There is a major inconsistency here—investors in VW and GM generally capitalize the Chinese JV earnings at 8-10x, not 3x. These are great assets. SAIC also owns a large chunk of its supply chain, stretching from upstream parts suppliers to financing companies to downstream aftersales service companies—a competitive advantage and a way to ensure quality in an otherwise chaotic market.
Why is SAIC Motor so cheap?
Some explanations we've heard:
Nonetheless, there's no hard catalyst that guarantees a rerating. But longer term, it's hard to see this not working out to some degree.

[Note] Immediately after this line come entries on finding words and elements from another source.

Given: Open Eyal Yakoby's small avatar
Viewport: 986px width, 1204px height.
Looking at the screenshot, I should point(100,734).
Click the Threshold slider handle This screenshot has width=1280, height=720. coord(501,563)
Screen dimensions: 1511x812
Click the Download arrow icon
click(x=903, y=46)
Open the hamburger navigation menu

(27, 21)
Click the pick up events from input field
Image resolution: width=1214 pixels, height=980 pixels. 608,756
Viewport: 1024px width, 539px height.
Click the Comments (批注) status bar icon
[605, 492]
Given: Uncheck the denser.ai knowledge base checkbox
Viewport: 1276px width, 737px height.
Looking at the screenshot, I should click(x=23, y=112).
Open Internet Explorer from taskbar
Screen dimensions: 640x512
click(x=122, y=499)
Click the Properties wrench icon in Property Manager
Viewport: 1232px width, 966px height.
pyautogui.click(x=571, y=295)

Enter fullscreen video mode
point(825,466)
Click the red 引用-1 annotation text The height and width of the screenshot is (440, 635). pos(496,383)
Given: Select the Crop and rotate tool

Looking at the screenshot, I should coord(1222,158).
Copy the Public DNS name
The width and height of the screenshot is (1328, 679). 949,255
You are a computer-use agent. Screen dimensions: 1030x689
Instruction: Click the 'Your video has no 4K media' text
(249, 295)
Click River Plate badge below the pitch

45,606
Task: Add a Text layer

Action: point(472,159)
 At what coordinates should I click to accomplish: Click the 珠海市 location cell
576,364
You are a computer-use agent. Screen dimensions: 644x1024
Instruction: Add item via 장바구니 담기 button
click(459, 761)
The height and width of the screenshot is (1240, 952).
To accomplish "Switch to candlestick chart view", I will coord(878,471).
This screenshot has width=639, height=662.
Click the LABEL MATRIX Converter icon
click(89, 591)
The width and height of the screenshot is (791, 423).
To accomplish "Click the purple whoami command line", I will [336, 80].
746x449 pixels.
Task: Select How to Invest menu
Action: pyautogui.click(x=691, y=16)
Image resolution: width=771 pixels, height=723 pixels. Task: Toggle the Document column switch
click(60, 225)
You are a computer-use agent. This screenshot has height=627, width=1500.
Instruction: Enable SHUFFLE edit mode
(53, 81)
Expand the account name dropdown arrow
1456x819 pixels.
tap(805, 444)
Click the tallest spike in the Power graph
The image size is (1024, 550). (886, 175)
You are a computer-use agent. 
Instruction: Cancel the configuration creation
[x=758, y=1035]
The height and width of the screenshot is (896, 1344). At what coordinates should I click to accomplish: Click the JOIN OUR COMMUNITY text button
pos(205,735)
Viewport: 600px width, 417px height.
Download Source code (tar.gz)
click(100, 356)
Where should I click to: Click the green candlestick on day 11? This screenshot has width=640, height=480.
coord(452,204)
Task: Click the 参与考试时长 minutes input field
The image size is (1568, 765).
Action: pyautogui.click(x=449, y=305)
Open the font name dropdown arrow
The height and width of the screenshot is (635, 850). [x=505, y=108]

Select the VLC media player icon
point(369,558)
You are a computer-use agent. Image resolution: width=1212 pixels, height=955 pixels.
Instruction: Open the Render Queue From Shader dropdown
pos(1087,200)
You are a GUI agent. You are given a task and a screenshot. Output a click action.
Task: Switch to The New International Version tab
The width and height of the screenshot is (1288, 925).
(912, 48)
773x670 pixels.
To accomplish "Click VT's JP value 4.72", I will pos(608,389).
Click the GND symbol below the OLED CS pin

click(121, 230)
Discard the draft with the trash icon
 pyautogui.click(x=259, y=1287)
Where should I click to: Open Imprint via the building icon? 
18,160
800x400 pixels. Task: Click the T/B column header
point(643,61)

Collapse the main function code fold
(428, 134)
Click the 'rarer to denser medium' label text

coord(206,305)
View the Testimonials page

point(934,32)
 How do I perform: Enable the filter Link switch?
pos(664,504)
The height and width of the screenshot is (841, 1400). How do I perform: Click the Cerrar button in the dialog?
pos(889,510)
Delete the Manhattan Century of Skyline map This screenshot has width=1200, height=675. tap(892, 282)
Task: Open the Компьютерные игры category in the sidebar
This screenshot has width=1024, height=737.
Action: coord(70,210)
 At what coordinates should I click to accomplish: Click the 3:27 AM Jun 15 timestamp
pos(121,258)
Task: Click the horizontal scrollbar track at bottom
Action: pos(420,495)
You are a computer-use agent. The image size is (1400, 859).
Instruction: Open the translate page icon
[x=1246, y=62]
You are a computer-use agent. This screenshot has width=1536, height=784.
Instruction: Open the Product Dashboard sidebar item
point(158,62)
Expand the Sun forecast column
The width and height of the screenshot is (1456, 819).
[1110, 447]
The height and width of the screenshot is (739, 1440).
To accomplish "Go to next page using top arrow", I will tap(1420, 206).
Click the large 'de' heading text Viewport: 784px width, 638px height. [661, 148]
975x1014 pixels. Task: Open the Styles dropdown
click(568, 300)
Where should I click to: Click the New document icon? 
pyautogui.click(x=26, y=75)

“The Chinese government owns 90% and we own 1.3%, so if we vote with them, together we control the business.” – Buffett, speaking about PetroChina
The Shanghai government directly and indirectly holds a 77.3% stake in SAIC Motor Stock Holding Company, the public company; the public holds 18.9%.
We had a very helpful conversation with a former executive at GM China:
“Of all SOE joint venture partners, SAIC is by far the most Western and most progressive. They run all of the operations on a pretty strict capital return basis. Their understanding of key metrics and market forces is very strong. They’re very hard on the organizations to deliver long-term financial targets they’re committed to. They make excellent decisions: if they don’t see good returns on a project, Chen Hong [President] is very disciplined about cancelling.”
“I know they pay a lot of attention to their stock, they watch the stock price very closely, it’s definitely a key measure for the government – if it’s listed and SAIC doesn’t grow with the rest of market, it’s an embarrassment. Great Wall’s performance is a bit of a marker for SAIC.”
How to trade this?
Ask major investment banks for QFII.